We’ll need a database, here the example is using the awesome Sequel to get an in-memory SQLite databse.
require 'sequel'
require 'sqlite3'
DB = Sequel.sqlite
DB.create_table :orders do
primary_key :id, type: 'integer'
Fields denormalizing the context
column :item_count, 'integer', null: false
column :unit_price, 'integer', null: false
column :state, 'varchar(3)', null: false
column :pricing_engine_id, 'integer', null: false
column :price, 'integer', null: false
end
DB.create_table :pricing_engines do
primary_key :id, type: 'integer'
column :engine_json, 'text', null: false
end
We’ll serialize the engine using JSON.
require 'json/add/bigdecimal'
require 'json'
module Persistance
Both Persistance::Order
and Persistance::PricingEngine
are pretty
basic.

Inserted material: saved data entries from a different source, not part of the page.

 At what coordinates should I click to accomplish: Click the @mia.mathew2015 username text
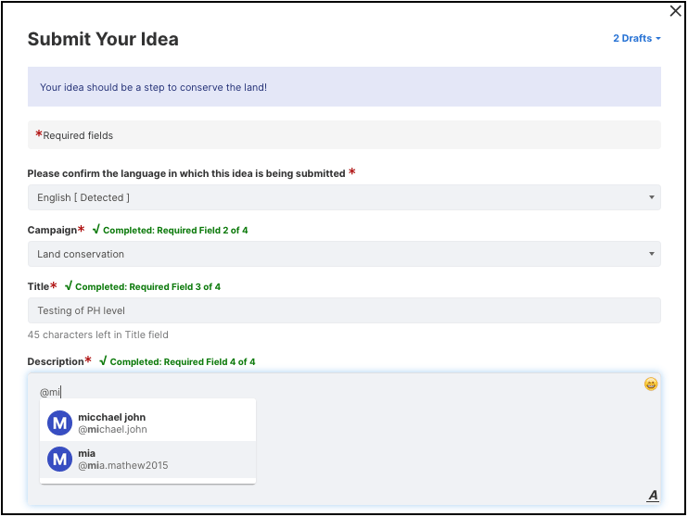(x=123, y=466)
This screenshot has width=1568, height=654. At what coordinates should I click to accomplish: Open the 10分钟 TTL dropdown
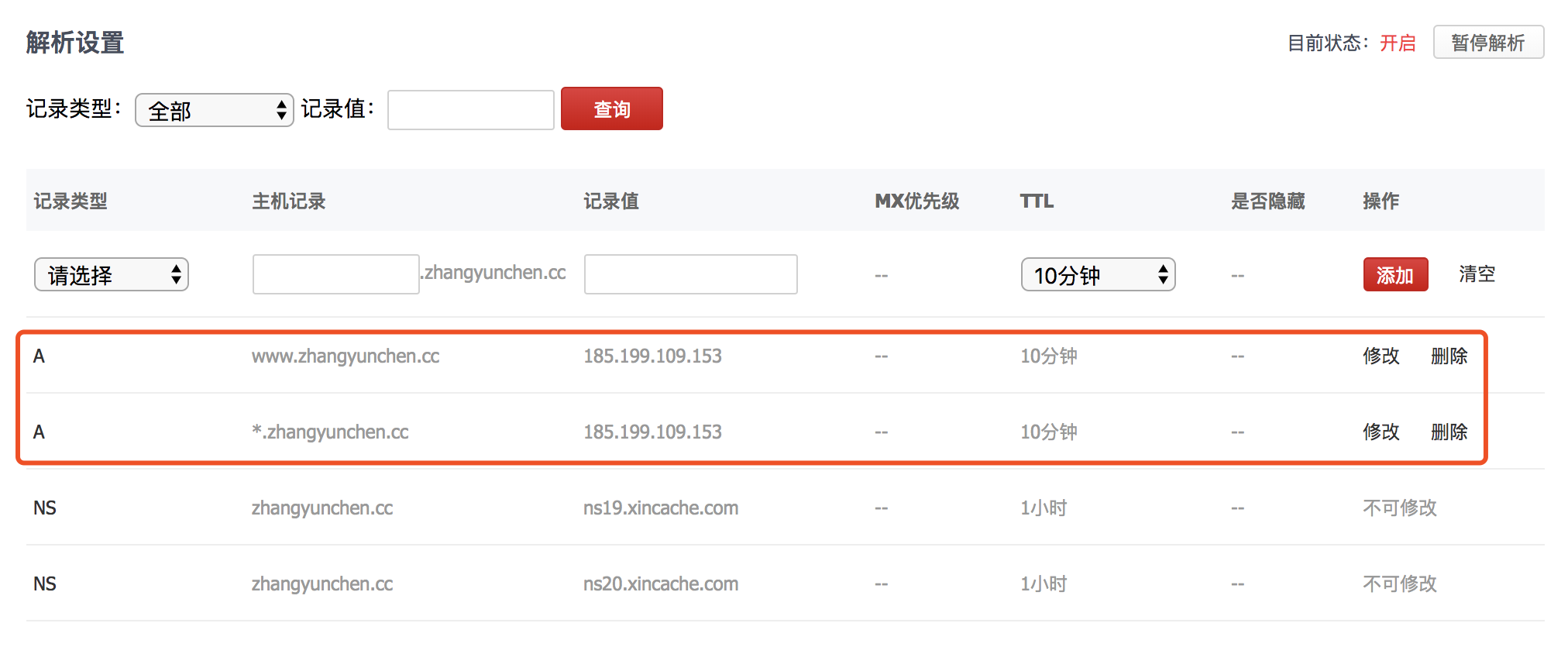pyautogui.click(x=1097, y=275)
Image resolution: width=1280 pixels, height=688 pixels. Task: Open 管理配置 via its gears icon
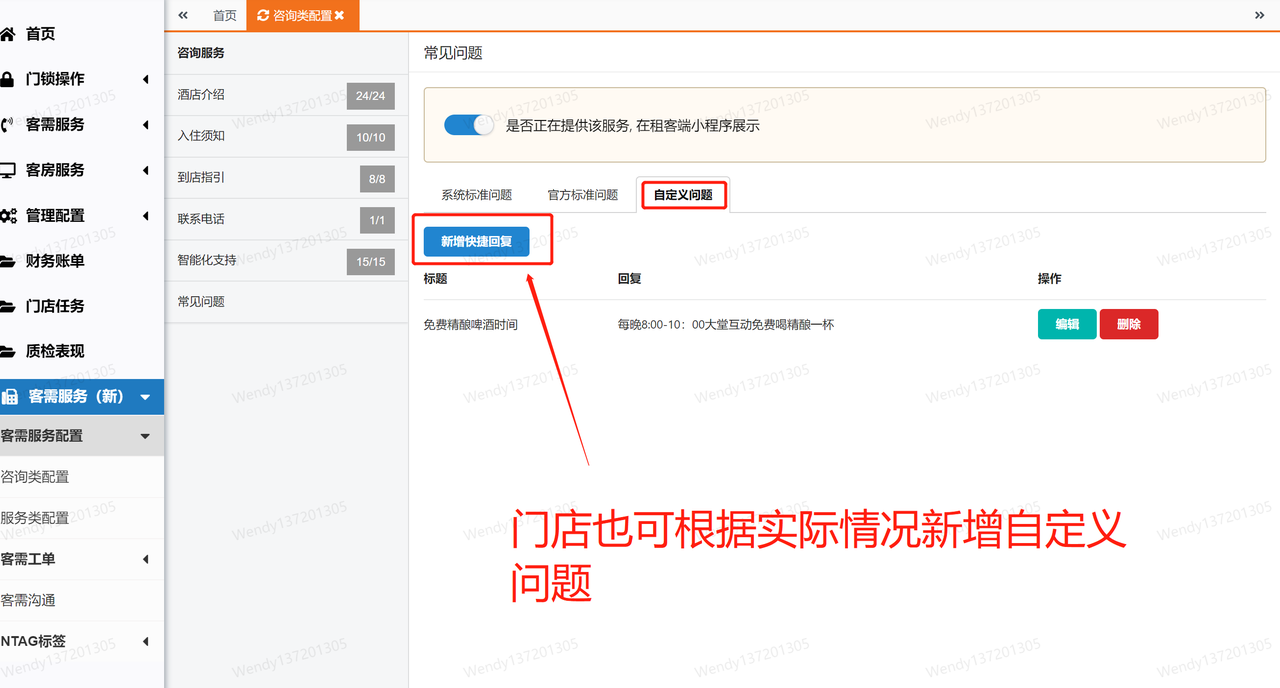point(14,215)
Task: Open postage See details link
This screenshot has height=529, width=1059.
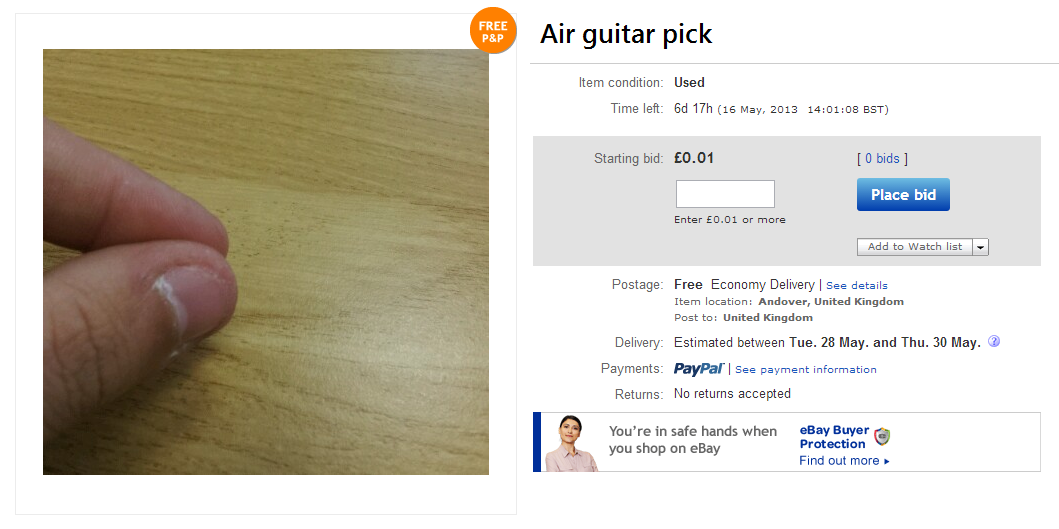Action: pos(856,286)
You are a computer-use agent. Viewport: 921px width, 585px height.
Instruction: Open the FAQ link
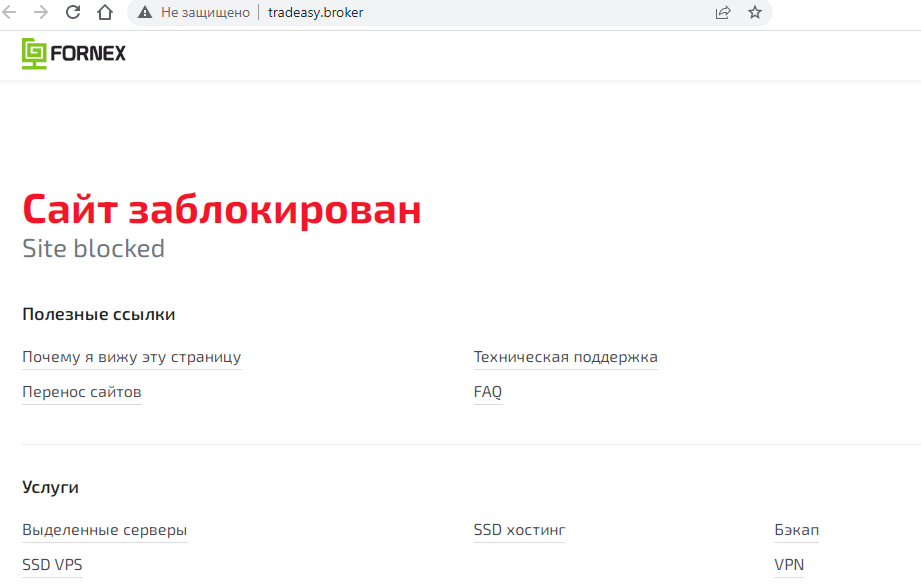487,392
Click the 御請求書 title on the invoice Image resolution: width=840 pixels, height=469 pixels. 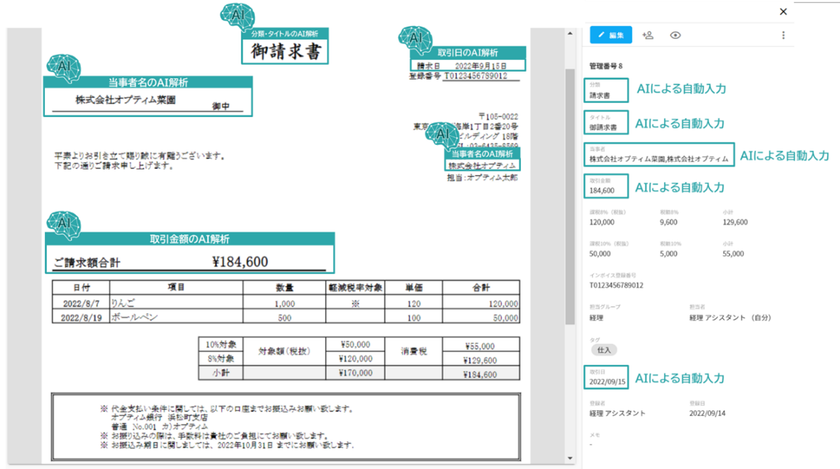[x=285, y=51]
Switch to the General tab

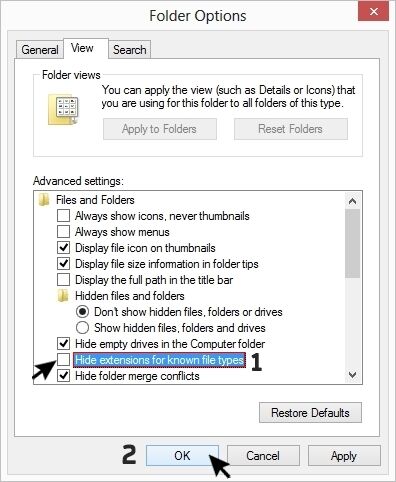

They do persist and retrieve stuff using an ID.
module Order
module_function
Dataset = DB[:orders]
def persist(order)
return order.id if order.id
The order module take care of the PricingEngine
persistance.
order.id = Dataset.insert(
item_count: order.item_count,
unit_price: order.unit_price,
state: order.state,
pricing_engine_id: PricingEngine.persist(order.pricing_engine),
price: order.price,
)
end
def retrieve(order_id)
record = Dataset.first(id: order_id)
::Order.new(
id: record[:id],
item_count: record[:item_count],
unit_price: record[:unit_price],
state: record[:state],
pricing_engine: PricingEngine.retrieve(record[:pricing_engine_id]),
price: record[:price],
)
end
end
module PricingEngine
module_function
Dataset = DB[:pricing_engines]
def persist(engine)
engine_json = engine.to_hash.to_json
record = Dataset.first(engine_json: engine_json)
record && record[:id] || Dataset.insert(engine_json: engine_json)
end
def retrieve(engine_id)
engine_json = Dataset.first(id: engine_id).fetch(:engine_json)
engine_hash = JSON.load(engine_json)
Brule::Engine.from_hash(engine_hash)
end
end
end
Staring from the begining, we can create an order, with an engine.
order_1 = Order.new(
item_count: 100,
unit_price: 100_00,
state: 'NV',
pricing_engine: Pricing::Engine.new(
rules: [
Pricing::OrderTotal.new,
Pricing::Discount.new(
'rates' => [
[ 1_000_00, '0.03'.to_d],
[ 5_000_00, '0.05'.to_d],
[ 7_000_00, '0.07'.to_d],
[10_000_00, '0.10'.to_d],
[50_000_00, '0.15'.to_d],
],
),
Pricing::StateTax.new(
'rates' => {
'UT' => '0.0685'.to_d,
'NV' => '0.0800'.to_d,
'TX' => '0.0625'.to_d,
'AL' => '0.0400'.to_d,
'CA' => '0.0825'.to_d,
},
),
],
),
)
Then, we persist that order ang fetch it back, the price
and the
computed_price
are the same!
order_id = Persistance::Order.persist(order_1)
order_2 = Persistance::Order.retrieve(order_id)
We did a roundtrip to the database and we got back a similar order, including an identical engine as the original one.
order_1.computed_price == order_2.computed_price &&
order_1.price == order_1.computed_price &&
order_2.price == order_2.computed_price
Each order could persist its engine in order to be able to reproduce the same logic, even if that logic isn’t the most up to date. As I mentioned this is pretty useful to do A/B testing or to cleanly maintain some logic that must be kept workign over time.